◆ **Schriftelijke opdrachten**:
1/ Neem uit de tekst over data-ethiek het gedeelte van "Data Ethiek: Beveiliging" tot en met "helemaal te verbergen?" letterlijk over.
2/ Vertaal de volgende zin uit de tekst over data-ethiek in het Engels: "Laten we hierbij niet vergeten: als iets gratis is, ben jij waarschijnlijk het product."
3/ Zet de tekst over data-ethiek voort, te beginnen na de laatste zin.

◆ **Aangeboden tekst**:
* * * *
Data Ethiek: Beveiliging versus Integriteit?
Elijah van Soldt
Wanneer we denken en spreken over data ethiek draait de discussie vaak om of we data op de eerste plaats wel zouden moeten verzamelen. Vragen over of het wel of niet verantwoordelijk of zelfs maar noodzakelijk is om dit te doen zijn alomtegenwoordig, evenals de antwoorden op deze vragen: maar natuurlijk moeten we data verzamelen! Per slot van rekening is het in ons eigen voordeel om dit te doen. Het is in het belang van onze veiligheid en wat hebben we nou echt helemaal te verbergen?
Kunstenaar en wetenschapper James Bridle (o.a. Hacking Habitat, 2016) draait het op zijn kop: het verzamelen van data is helemaal niet in het voordeel van de mensheid, het is altijd in het voordeel van het data verzamelende bedrijf. Laten we hierbij niet vergeten: als iets gratis is, ben jij waarschijnlijk het product. Als er al aan beveiliging wordt bijgedragen dan wel de beveiliging van het bedrijf tegen faillissement. Het is niet enkel onze telefoonnummers en e-mailadressen die verzameld worden, het is wat ons tot mens maakt: ons gedrag. Algoritmen meten wie je bent op basis van wat je leuk en niet vindt en passen hun reclames aan op basis van wie ze denken dat jij bent en gaat worden als persoon. Gedragsbiometrie is de nieuwste technologie die onze onbewuste gedragingen bijhoudt, van stem- en gezichtsherkenning tot het waarnemen van zelfs de kleinste tics.
* * * *
◆ **Aangeleverd materiaal**:
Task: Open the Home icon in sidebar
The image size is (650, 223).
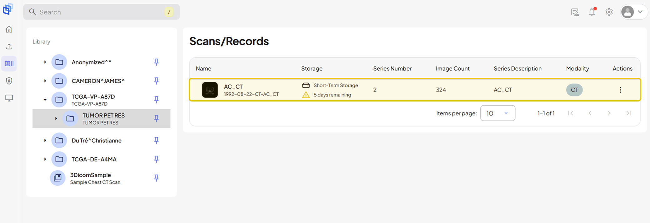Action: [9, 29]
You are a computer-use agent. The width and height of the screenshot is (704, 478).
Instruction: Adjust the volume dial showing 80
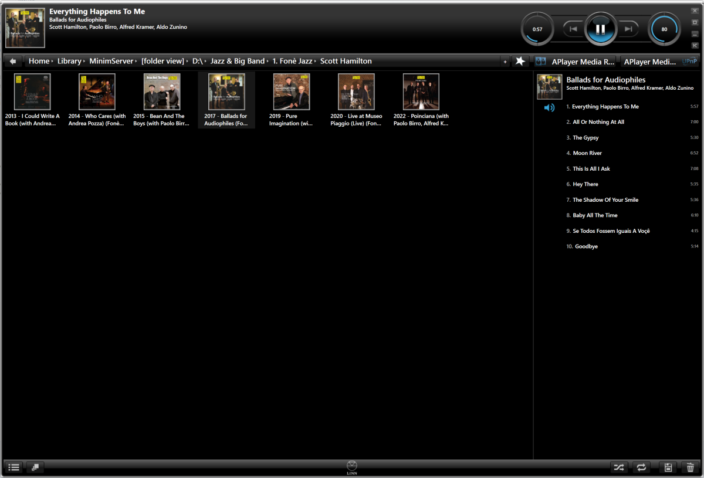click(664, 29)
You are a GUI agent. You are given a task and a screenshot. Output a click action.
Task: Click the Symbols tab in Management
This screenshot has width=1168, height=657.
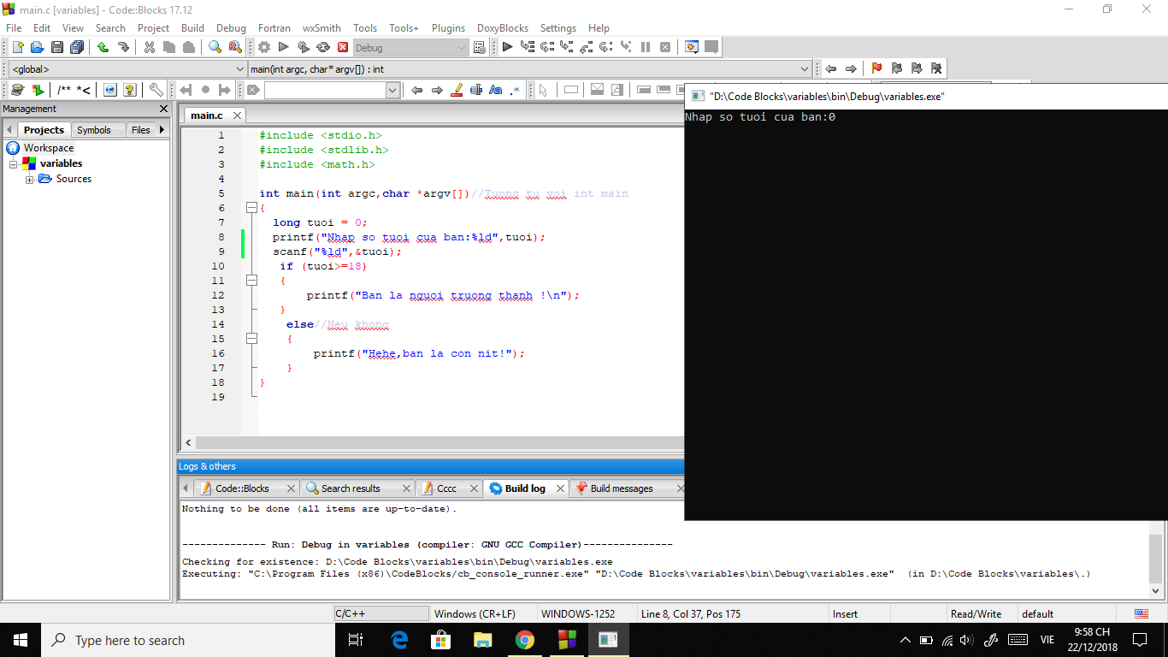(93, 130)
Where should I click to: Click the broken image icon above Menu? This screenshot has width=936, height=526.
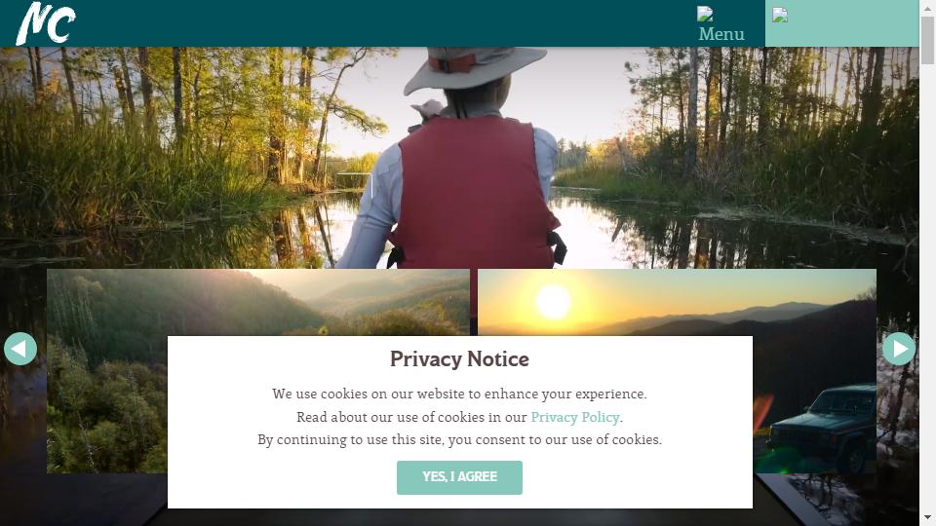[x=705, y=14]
* * * *
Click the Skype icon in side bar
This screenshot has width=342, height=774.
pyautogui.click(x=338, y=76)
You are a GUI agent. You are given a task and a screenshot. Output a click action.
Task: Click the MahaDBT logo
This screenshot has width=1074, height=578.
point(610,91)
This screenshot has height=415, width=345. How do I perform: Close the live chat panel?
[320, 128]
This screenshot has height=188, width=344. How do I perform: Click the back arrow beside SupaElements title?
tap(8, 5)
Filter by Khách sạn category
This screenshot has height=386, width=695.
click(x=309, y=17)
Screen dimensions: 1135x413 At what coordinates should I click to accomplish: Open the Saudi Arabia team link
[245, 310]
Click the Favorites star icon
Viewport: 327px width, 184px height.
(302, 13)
* * * *
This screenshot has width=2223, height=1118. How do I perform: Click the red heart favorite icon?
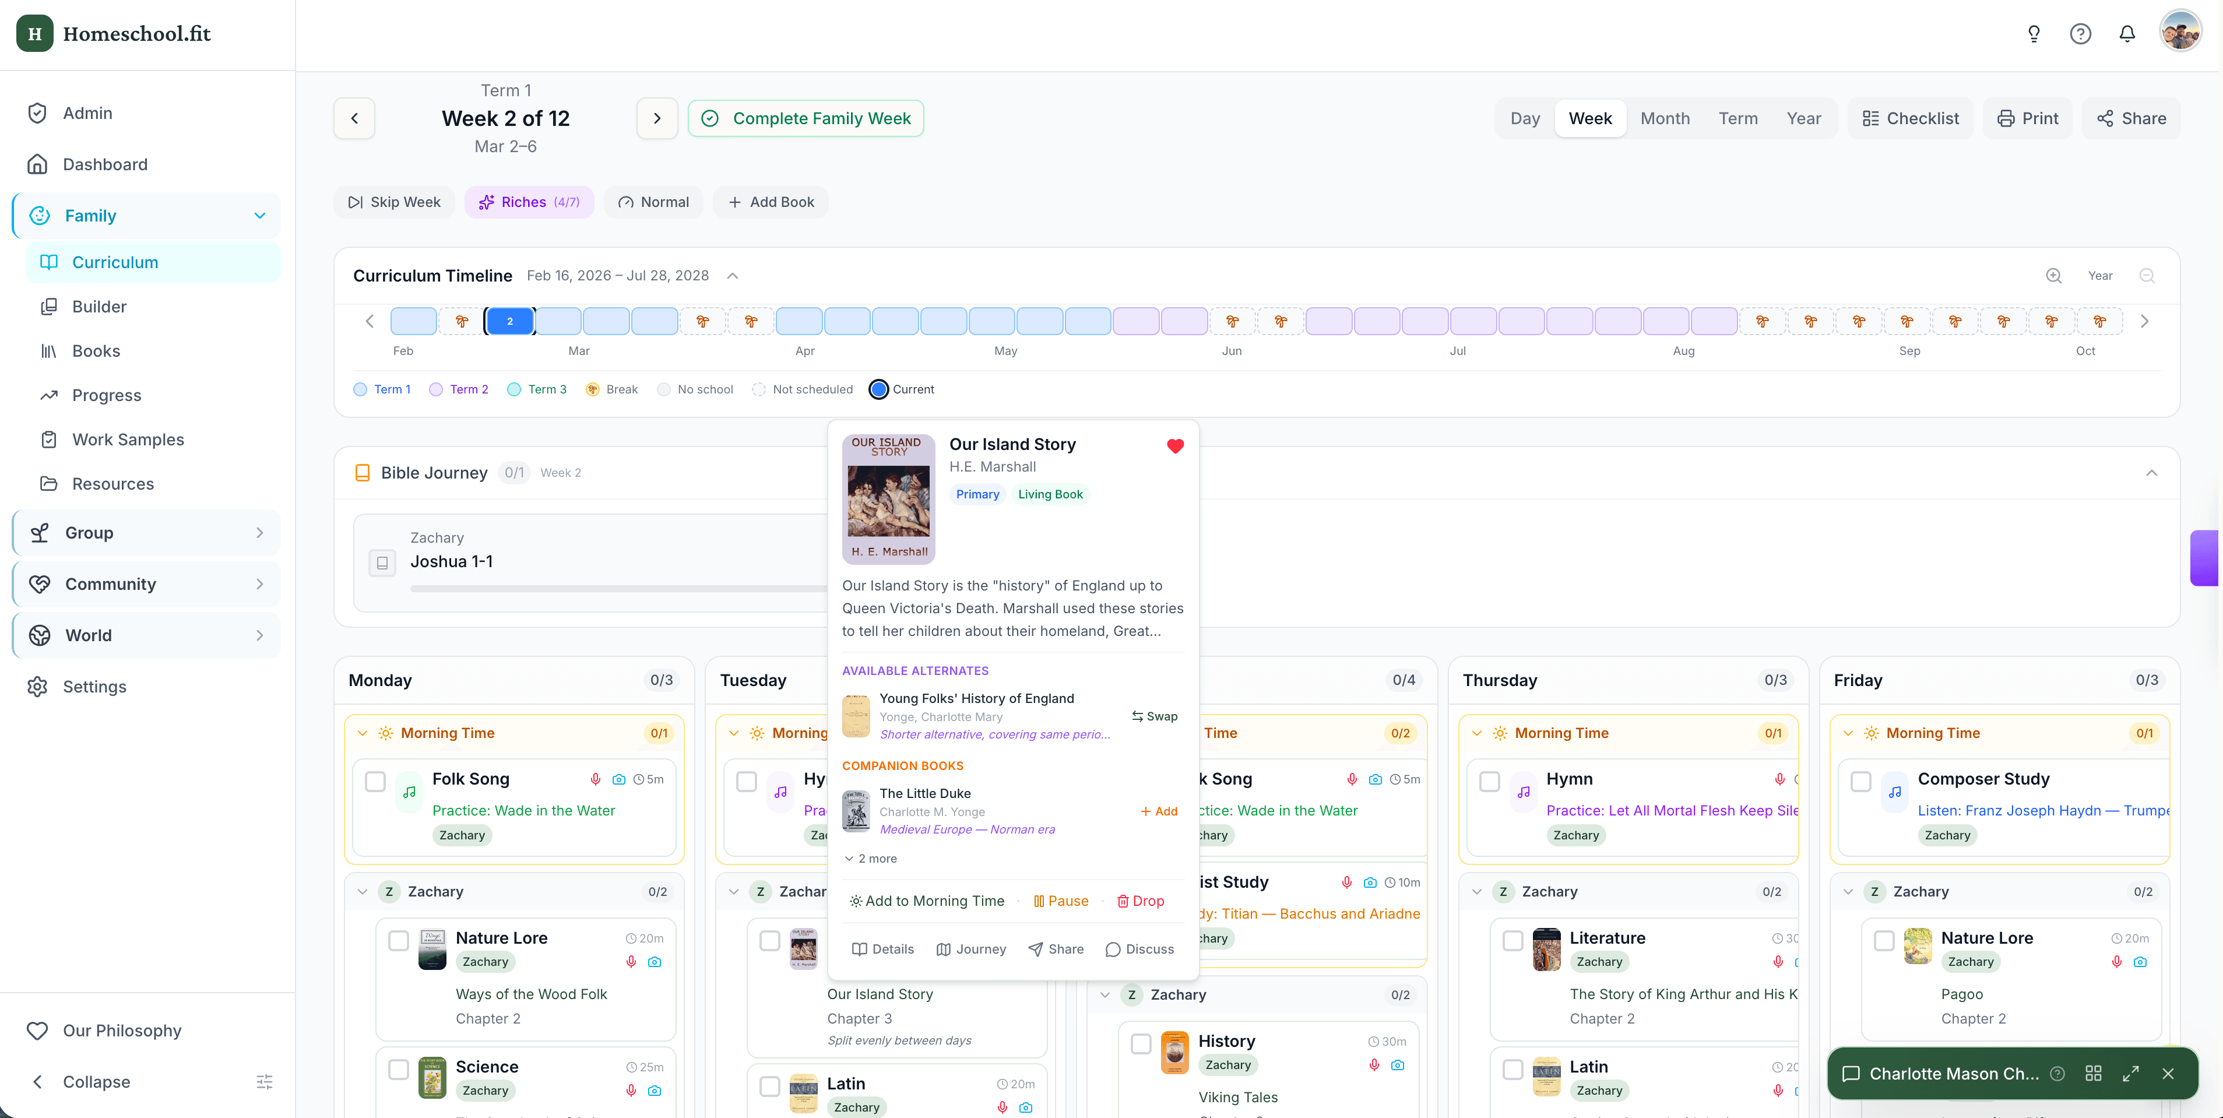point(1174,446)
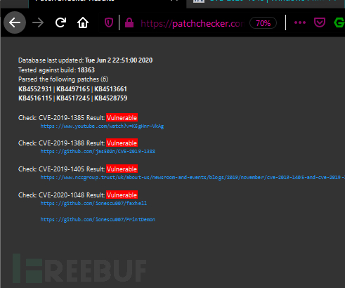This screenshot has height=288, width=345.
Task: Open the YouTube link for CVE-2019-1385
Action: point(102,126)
* * * *
◆ **Uitgewerkte opdrachten**:
1/
Data Ethiek: Beveiliging versus Integriteit?
Elijah van Soldt
Wanneer we denken en spreken over data ethiek draait de discussie vaak om of we data op de eerste plaats wel zouden moeten verzamelen. Vragen over of het wel of niet verantwoordelijk of zelfs maar noodzakelijk is om dit te doen zijn alomtegenwoordig, evenals de antwoorden op deze vragen: maar natuurlijk moeten we data verzamelen! Per slot van rekening is het in ons eigen voordeel om dit te doen. Het is in het belang van onze veiligheid en wat hebben we nou echt helemaal te verbergen?

2/ Let us not forget in this regard: if something is free, you are probably the product.

3/
Vele briljante wetenschappers hebben extensief geschreven over veiligheid versus privacy. Ik wil liever de aandacht vestigen op veiligheid versus lichamelijke en mentale integriteit. We weten dat onze data verzameld wordt en dit is niet per se een realiteit die we moeten accepteren, maar we moeten er wel mee om kunnen gaan. We moeten aan onszelf de vraag stellen: wie verzamelt mijn data, hoe, en waarom? Is mijn persoon terug te brengen tot data en zo niet, wat zijn dan de consequenties en wat doen we eraan?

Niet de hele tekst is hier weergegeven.